What prompted me to write about abandonment is I see how easy Harry sensei shrug off my seemingly vise like grip on him. Nobody can hold him down, and yet he is able to hold bigger guys down. I see his movement and realised that he literally holds on to nothing. and since he holds nothing, nothing can hold him. He simply shrug off any form of grip. I guess at his age, he has pretty much seen everything life has to throw at him and he pretty much have nothing much to hold on to.
But in that simplistically reductionistic, negative perspective is an amazingly powerful movement. Sure, he is not perfect, and I’ve seen him makes mistakes and he can and will die. so?

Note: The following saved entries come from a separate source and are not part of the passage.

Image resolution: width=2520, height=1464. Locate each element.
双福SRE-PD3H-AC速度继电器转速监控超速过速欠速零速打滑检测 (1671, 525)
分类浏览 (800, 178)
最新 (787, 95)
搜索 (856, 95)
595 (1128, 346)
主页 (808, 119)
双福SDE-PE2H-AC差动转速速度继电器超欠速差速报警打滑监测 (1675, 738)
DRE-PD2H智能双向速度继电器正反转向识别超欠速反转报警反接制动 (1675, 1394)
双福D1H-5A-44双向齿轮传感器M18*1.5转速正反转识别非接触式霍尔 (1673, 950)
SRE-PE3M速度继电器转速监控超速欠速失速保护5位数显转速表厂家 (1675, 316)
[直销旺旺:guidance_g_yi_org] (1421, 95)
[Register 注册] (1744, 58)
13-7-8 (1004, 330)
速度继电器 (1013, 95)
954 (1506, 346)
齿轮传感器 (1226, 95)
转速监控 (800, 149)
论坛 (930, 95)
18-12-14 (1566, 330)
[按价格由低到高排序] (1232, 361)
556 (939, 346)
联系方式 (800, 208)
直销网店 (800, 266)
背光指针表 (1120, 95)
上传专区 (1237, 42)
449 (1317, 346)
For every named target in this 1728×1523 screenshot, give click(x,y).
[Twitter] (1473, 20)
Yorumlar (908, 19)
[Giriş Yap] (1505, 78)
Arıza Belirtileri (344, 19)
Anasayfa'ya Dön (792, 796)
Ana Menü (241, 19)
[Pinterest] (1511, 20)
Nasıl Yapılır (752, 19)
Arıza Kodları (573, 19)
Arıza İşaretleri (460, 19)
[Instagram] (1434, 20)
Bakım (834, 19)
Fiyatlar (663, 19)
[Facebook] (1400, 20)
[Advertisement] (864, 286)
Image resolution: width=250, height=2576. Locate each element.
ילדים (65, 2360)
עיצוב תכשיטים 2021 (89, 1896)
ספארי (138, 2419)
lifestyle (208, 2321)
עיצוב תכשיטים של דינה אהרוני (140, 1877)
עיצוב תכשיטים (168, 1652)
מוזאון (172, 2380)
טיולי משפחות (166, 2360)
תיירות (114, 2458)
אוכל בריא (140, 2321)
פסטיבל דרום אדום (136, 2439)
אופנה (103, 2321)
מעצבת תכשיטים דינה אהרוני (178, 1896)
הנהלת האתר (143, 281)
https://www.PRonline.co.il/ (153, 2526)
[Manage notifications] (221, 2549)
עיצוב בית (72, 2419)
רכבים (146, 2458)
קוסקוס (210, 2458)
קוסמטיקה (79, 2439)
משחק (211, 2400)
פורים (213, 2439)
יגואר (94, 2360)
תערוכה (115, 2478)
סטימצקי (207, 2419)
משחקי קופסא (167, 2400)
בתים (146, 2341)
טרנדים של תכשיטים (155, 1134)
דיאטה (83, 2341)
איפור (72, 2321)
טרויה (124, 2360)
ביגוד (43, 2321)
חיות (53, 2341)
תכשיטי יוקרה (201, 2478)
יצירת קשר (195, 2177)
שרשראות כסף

It is his abandonment of any concept or reason that allows him to dispatch his uke off so easily. His abandonment of worldly stuffs and materials allows him to connect deeply with things that matters more, like his centre. It’s easy to mistake abandonment with aloofness, but those are world apart, abandonment means bringing presence into every situation, every dimension. Aloofness is, high in cloud nine, being insensitive to relationships.